#### Data extract ####

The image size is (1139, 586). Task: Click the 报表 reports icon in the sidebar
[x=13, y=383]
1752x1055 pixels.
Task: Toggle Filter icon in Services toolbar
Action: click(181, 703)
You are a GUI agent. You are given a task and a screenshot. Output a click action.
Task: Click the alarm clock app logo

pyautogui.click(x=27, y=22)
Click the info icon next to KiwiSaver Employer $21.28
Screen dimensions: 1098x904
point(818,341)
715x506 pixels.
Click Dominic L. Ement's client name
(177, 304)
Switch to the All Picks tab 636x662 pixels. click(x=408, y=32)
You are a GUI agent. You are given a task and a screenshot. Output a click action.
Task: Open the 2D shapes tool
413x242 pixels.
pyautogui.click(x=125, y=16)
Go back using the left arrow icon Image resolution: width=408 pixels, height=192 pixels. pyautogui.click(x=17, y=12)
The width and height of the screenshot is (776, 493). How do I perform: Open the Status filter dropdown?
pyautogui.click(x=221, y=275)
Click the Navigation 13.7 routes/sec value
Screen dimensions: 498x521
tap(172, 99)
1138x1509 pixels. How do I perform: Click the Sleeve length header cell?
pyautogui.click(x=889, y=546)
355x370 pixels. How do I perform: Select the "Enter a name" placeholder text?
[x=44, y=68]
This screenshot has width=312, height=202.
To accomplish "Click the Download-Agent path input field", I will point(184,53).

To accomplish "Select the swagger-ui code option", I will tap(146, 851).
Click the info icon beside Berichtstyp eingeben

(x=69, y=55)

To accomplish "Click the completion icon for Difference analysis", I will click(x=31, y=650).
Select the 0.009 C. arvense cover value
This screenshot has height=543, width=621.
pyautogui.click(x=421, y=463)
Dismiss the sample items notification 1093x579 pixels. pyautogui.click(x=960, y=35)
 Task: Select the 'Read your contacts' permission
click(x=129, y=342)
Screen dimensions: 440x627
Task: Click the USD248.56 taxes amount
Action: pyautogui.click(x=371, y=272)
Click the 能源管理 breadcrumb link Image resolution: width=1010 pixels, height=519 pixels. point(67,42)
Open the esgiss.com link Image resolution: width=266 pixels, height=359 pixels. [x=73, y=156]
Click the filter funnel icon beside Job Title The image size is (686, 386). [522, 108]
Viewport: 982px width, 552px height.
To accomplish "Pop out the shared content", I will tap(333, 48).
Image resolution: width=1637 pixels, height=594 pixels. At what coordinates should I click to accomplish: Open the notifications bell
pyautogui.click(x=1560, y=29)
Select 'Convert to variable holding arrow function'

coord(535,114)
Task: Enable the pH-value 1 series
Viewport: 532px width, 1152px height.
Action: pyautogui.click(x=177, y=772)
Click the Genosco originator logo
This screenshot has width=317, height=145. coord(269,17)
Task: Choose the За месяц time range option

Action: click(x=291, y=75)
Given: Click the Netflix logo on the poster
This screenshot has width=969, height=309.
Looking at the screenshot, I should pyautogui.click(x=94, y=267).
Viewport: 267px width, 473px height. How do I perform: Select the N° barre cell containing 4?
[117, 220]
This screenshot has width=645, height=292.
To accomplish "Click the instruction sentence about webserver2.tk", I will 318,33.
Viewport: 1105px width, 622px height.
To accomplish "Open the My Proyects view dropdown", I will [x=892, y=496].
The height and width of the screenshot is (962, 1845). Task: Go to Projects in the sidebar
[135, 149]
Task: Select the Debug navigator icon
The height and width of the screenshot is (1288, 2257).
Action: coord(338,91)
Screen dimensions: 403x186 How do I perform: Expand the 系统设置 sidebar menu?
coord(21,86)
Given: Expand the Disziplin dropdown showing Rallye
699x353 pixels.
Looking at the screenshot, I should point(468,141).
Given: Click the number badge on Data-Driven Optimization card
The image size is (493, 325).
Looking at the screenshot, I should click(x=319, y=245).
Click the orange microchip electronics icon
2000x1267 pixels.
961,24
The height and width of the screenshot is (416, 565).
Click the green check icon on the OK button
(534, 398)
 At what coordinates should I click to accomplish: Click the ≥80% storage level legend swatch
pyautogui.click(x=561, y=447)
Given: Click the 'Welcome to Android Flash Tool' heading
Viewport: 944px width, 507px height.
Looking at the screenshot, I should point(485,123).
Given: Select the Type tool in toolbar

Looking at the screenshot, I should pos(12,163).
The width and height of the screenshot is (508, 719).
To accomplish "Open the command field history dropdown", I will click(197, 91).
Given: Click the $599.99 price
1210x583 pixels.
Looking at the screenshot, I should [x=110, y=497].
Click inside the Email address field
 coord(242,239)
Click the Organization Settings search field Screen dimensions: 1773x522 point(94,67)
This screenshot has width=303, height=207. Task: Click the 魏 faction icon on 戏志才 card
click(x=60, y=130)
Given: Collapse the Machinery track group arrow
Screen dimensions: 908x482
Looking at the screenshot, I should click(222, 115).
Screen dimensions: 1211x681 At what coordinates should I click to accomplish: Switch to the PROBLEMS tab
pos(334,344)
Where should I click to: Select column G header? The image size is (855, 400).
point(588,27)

####

Exercise goal: Pull out each line of the listing above that contains the word "size".

Problem solution:
The image size is (1139, 586). Task: Click the 报表 reports icon in the sidebar
Click the filter funnel icon beside Job Title The image size is (686, 386). [522, 108]
The image size is (493, 325).
Where should I click to: Select column G header? The image size is (855, 400).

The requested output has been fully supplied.